Distressed debt buyback bargains prove elusive

Corporate lending has slowed to a trickle, so distressed issuers are turning to debt exchanges and buybacks to avoid bankruptcy. While the leveraged loan market trades well below par, owners and sponsors see this as a no-brainer, but noteholders may have very different ideas. Louise Bowman reports.

Buybacks become minefield for distressed names

Rating implications

LIABILITY MANAGEMENT OPTIONS for sub-investment grade corporates have dwindled to a very short list in this downturn. With no new money available from the banks, debt exchanges and buybacks have become in many cases the only tools at these companies’ disposal, short of renegotiating existing terms or resorting to a debt-for-equity swap. But undertaking exchanges or buybacks has proved something of a minefield for many distressed companies – the result of a disparate investor base with very different and often conflicting motivations.

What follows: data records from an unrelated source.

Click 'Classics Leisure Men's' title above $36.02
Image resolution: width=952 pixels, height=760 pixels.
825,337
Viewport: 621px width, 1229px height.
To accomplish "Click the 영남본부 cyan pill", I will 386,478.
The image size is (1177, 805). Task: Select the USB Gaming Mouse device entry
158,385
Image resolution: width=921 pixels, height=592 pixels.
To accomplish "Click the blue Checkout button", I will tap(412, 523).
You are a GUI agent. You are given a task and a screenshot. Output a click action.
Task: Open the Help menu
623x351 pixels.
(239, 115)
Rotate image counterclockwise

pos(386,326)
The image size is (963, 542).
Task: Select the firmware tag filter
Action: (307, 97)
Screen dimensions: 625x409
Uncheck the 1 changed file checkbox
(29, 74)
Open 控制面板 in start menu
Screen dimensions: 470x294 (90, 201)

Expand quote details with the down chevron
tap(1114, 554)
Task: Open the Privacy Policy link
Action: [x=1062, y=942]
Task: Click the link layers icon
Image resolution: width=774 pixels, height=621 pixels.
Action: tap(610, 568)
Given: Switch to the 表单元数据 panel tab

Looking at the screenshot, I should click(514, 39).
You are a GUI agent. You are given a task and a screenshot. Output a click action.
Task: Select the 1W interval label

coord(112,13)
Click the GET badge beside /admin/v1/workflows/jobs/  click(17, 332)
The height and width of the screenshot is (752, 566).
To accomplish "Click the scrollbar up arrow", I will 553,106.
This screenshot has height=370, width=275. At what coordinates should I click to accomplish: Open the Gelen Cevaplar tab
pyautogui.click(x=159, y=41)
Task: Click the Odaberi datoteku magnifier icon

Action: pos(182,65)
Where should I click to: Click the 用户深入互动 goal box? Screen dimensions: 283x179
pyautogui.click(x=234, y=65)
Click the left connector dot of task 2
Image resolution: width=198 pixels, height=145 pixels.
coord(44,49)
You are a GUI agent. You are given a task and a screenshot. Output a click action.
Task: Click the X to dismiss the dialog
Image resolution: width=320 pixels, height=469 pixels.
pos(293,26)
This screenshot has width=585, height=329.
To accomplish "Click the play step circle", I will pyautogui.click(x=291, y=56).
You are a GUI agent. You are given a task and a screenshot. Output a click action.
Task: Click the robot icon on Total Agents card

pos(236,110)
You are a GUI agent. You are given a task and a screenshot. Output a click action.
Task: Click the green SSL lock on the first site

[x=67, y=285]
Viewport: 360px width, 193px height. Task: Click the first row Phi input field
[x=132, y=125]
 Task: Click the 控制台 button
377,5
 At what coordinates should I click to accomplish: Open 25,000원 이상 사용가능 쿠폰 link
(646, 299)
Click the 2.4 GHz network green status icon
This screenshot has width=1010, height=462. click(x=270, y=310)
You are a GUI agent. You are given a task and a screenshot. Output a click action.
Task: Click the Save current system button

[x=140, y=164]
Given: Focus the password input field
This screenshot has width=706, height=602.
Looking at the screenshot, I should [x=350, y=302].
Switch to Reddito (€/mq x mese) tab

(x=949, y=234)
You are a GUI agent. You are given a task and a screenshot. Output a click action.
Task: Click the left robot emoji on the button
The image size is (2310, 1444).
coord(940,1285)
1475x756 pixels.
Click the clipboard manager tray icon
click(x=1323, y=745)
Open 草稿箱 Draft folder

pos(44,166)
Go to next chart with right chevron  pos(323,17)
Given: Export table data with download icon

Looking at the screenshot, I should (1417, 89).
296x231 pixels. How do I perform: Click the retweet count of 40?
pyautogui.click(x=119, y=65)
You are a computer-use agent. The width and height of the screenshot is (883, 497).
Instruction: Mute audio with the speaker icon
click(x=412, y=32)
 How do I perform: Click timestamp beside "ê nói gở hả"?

So while loan market trading levels have proved a boon for investment-grade corporates, who have gorged on the opportunity to buy back debt at well below par – New York University Stern School professor Ed Altman recently revealed that the $30 billion of US debt exchanged during 2008 was more than three times the total amount exchanged during the 23 previous years – high-yield names have found it harder to reduce their debt burdens in this way.

But for many there are few alternatives. "There is a massive gap between the levers available to investment-grade and high-yield corporates," states Andrew Sheets, head of European credit strategy at Morgan Stanley.